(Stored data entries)
════════════════

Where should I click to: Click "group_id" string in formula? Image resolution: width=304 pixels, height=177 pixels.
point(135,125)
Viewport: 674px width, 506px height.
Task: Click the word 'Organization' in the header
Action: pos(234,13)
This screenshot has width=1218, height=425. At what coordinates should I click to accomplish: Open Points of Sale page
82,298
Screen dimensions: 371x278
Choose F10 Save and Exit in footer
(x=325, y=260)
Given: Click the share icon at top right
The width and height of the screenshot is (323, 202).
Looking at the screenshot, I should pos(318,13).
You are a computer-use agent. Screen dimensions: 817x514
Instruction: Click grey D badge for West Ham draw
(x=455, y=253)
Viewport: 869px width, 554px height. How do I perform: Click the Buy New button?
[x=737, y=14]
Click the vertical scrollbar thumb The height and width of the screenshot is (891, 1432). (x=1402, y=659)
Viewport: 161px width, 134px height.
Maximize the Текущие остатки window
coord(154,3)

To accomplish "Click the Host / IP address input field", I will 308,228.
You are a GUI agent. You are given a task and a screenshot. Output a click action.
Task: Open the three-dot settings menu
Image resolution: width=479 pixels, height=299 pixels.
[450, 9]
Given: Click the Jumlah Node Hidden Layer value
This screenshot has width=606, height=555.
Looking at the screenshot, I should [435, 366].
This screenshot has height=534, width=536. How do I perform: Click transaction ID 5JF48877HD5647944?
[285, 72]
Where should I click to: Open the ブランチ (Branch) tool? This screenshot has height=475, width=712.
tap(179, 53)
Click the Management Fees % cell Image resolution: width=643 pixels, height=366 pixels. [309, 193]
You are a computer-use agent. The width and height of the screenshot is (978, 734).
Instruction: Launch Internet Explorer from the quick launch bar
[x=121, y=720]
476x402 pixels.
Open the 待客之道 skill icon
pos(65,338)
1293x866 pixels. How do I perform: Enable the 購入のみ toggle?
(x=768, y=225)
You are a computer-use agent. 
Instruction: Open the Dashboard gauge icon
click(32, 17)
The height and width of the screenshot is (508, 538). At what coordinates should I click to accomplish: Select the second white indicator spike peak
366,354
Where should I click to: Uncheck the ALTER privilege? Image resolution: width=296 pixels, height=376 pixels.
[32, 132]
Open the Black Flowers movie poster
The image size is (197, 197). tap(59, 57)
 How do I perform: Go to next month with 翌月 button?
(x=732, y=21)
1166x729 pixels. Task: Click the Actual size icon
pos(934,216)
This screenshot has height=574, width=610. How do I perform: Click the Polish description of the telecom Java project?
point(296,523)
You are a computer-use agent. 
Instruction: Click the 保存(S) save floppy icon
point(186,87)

════════════════

_Problem description_
The expected answer is each line of the records above that includes the string "agent".

_Exercise answer_
You are a computer-use agent. Screen dimensions: 817x514
You are a GUI agent. You are given a task and a screenshot. Output a click action.
You are a computer-use agent. The width and height of the screenshot is (978, 734).
You are a computer-use agent. 
You are a computer-use agent. 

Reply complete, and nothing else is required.